(WHAT YOU ARE ASKED TO DO) Go through the records and extract every line with the word "Identify".

(Saved entries)

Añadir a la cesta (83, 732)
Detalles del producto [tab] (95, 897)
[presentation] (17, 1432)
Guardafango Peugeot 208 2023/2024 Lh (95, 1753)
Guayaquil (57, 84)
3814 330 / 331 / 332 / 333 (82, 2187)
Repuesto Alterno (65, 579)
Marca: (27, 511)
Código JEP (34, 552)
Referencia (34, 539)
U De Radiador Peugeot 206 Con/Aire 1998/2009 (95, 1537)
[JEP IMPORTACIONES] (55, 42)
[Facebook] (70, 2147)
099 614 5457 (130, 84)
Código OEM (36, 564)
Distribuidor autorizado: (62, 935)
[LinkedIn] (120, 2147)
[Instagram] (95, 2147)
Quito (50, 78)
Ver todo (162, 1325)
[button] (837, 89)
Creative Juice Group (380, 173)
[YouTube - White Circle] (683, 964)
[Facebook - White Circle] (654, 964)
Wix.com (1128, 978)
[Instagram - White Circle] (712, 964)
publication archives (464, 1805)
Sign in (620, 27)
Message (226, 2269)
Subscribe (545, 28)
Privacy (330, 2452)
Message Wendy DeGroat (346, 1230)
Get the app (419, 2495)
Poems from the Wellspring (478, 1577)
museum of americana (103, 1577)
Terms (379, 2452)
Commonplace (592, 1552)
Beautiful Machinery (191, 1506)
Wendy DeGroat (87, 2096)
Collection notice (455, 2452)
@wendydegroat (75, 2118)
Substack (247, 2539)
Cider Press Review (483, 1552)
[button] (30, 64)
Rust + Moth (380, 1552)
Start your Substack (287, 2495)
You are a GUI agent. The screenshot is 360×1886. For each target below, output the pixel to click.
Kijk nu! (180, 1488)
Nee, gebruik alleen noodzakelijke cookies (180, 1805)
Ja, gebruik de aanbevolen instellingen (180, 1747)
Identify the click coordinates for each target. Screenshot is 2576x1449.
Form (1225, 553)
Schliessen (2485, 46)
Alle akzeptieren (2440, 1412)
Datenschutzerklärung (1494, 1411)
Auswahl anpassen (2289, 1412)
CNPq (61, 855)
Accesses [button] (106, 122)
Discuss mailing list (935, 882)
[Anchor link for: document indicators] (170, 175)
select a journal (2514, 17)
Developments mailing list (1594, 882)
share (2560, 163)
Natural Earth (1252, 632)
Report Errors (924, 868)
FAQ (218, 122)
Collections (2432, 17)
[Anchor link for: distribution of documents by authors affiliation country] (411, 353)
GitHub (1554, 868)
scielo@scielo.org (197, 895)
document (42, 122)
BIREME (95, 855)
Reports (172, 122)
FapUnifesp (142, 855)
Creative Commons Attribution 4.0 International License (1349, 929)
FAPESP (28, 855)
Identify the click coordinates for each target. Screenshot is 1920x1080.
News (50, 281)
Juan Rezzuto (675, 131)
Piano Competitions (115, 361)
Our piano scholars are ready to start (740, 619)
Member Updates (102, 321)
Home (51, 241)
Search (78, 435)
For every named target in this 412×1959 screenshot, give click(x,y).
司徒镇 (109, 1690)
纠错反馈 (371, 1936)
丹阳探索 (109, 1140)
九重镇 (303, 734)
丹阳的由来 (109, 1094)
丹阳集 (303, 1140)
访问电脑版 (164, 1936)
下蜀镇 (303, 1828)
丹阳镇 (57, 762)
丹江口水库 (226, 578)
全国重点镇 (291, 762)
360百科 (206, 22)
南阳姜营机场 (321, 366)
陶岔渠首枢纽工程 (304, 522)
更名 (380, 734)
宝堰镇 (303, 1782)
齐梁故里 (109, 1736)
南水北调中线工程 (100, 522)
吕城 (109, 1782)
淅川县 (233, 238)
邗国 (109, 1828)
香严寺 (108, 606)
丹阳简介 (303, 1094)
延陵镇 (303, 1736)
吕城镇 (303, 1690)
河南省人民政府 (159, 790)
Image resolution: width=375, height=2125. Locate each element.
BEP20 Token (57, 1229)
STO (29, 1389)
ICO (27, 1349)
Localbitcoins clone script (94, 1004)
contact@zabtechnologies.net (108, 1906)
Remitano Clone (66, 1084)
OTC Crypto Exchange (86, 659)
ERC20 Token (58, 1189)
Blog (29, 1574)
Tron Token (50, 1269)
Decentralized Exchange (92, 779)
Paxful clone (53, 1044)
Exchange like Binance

(EXERCISE RESULT)
Identify the click coordinates for each target. Screenshot is 2576x1449.
Identify the click coordinates for each target. Screenshot is 1920x1080.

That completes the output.